We might also see the scope of ERP certification expand to include other aspects of portable planetariums, such as the materials used in the inflatable dome tent. PVC is durable but not biodegradable, and there's growing pressure to use recycled or eco-friendly materials. While the current regulations don't address materials, future updates could include criteria for sustainability, such as using PVC-free fabrics or recyclable components.
For users, the message is clear: when shopping for a portable planetarium, look for the ERP label. It's not just a mark of compliance—it's a sign that the product is designed to save energy, reduce costs, and minimize environmental impact. And for educators, event planners, and enthusiasts, the good news is that the wonder of portable planetariums isn't going anywhere. If anything, the new regulations will make them better—more efficient, more innovative, and more sustainable. After all, what better way to teach about the universe than with a tool that helps protect it?
Final thoughts
The EU's new ERP energy efficiency certification for portable planetariums is a significant development, but it's ultimately a positive one. It challenges manufacturers to innovate, helps users save money, and contributes to global climate goals. Yes, there will be growing pains—higher costs, design tweaks, and learning curves for everyone involved—but the long-term benefits far outweigh the short-term challenges.
As portable planetariums continue to inspire curiosity about the stars and the sciences, they'll now do so with a smaller carbon footprint.

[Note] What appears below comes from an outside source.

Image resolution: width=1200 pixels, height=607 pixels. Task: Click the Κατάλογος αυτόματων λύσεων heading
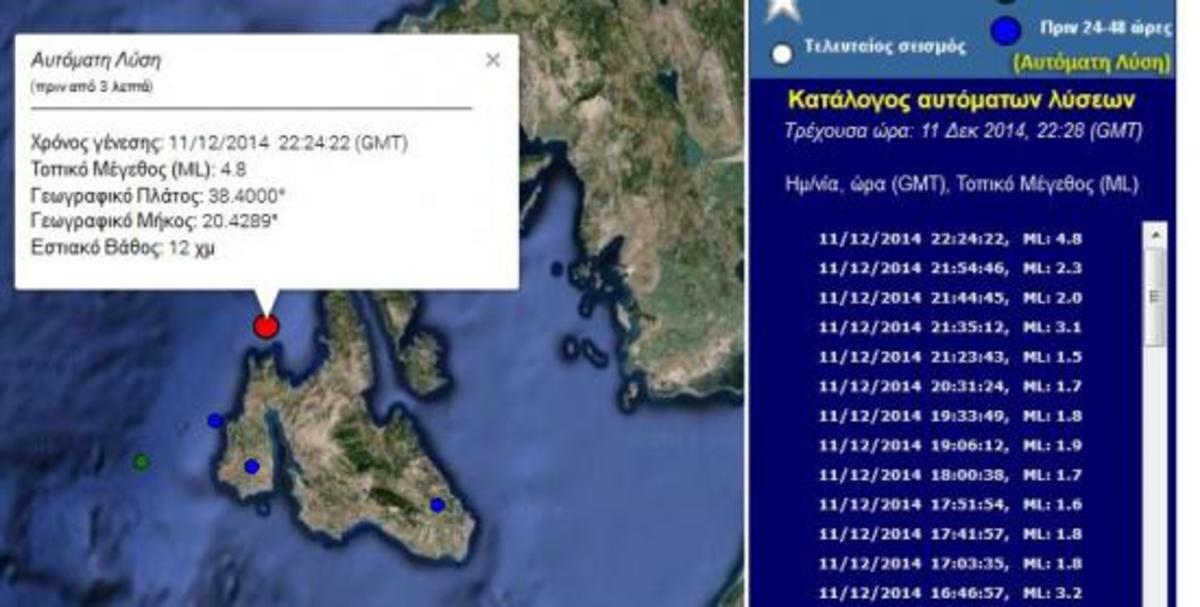point(961,99)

And that's a win for educators, for students, and for the planet we all call home. So the next time you step into a portable planetarium dome—whether it's an inflatable dome tent in a school gym or a transparent pvc inflatable dome tent at a festival—take a moment to appreciate not just the stars above, but the efficient blower and projector that make it all possible. Thanks to ERP certification, they're working smarter, not harder.